# EXERCISE INSTRUCTIONS:
The passage below names things on which government money is spent in war. List each of them, keeping the pairings the passage uses.

# PASSAGE:
============================================================

I don’t want to get any messages saying, “I am holding my position.” We are not holding a goddamned thing. Let the Germans do that. We are advancing constantly, and we are not interested in holding onto anything except the enemies’ balls. . . . Our basic plan of operation is to advance and to keep on advancing regardless of whether we have to go over, under, or through the enemy. We are going to go through him like crap through a goose.
Gen. George S. Patton, speech to the Third Army on the eve of the Allied invasion of France (1944)
9. Bring war material with you from home, but forage on the enemy. Thus the army will have food enough for its needs.
10. Poverty of the State exchequer causes an army to be maintained by contributions from a distance. Contributing to maintain an army at a distance causes the people to be impoverished.
11. On the other hand, the proximity of an army causes prices to go up, and high prices cause the people’s substance to be drained away.
12. When their substance is drained away, the peasantry will be afflicted by heavy exactions.
13, 14. With this loss of substance and exhaustion of strength, the homes of the people will be stripped bare, and three-tenths of their incomes will be dissipated; while Government expenses for broken chariots, worn-out horses, breast-plates and helmets, bows and arrows, spears and shields, protective mantlets, draught-oxen and heavy waggons, will amount to four-tenths of its total revenue.
15. Hence a wise general makes a point of foraging on the enemy. One carload of the enemy’s provisions is equivalent to twenty of one’s own, and likewise a single picul of his provender is equivalent to twenty from one’s own store.
Because twenty carloads will be consumed in the process of transporting one cartload to the front.

============================================================

# MATERIAL SUPPLIED:
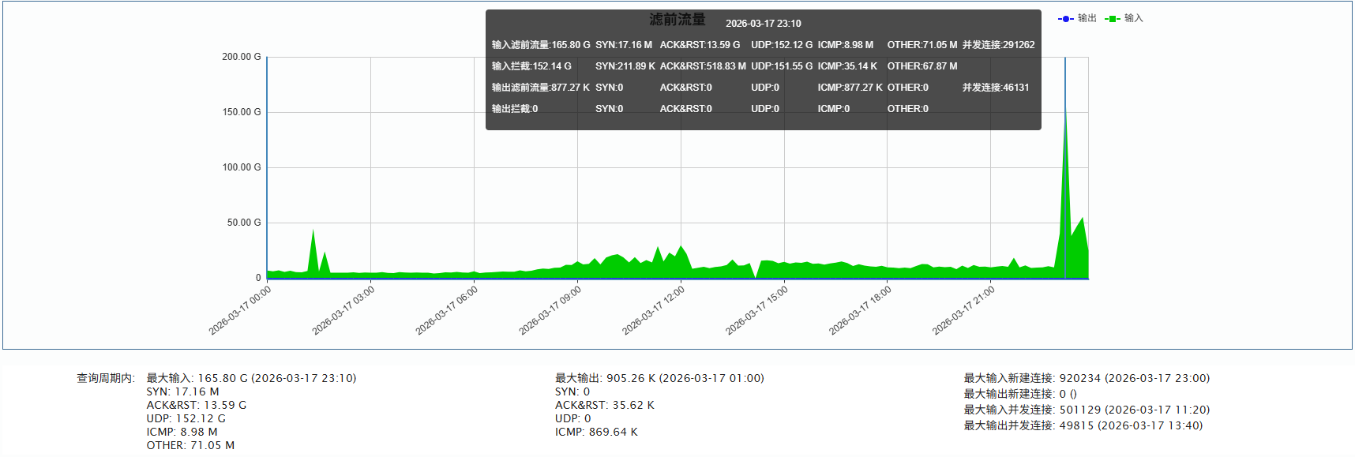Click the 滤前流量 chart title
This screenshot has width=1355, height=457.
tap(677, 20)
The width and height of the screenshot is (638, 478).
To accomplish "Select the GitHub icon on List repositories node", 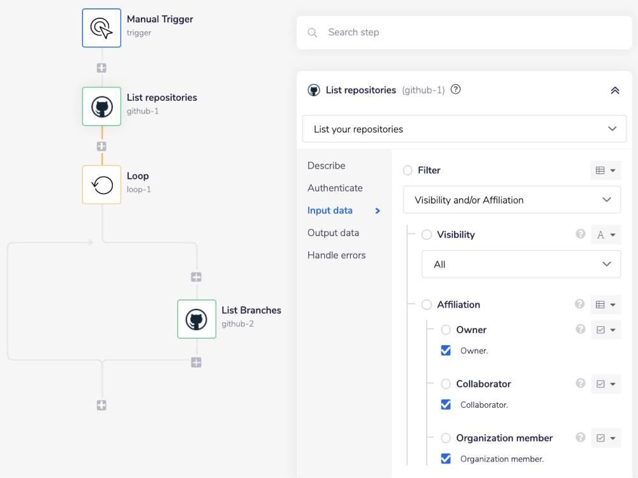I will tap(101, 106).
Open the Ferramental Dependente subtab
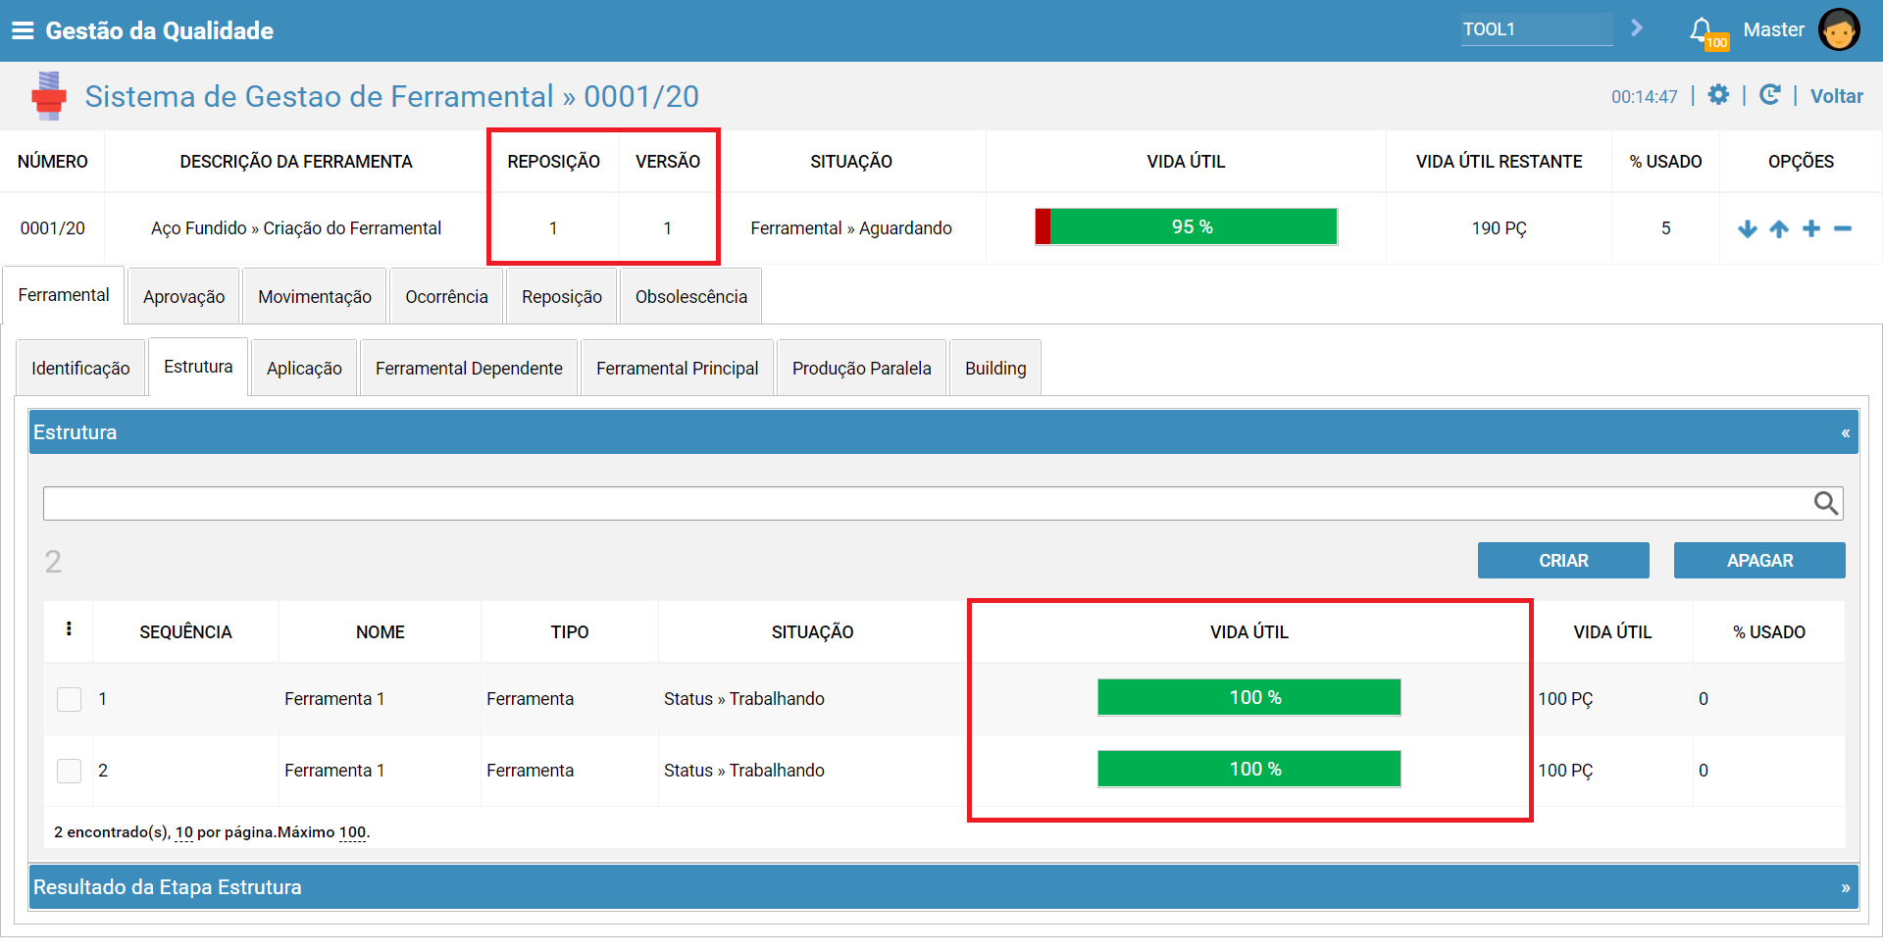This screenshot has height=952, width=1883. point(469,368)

============================================================

# THE RESPONSE:
- broken chariots
- worn-out horses
- breast-plates and helmets
- bows and arrows
- spears and shields
- protective mantlets
- draught-oxen and heavy waggons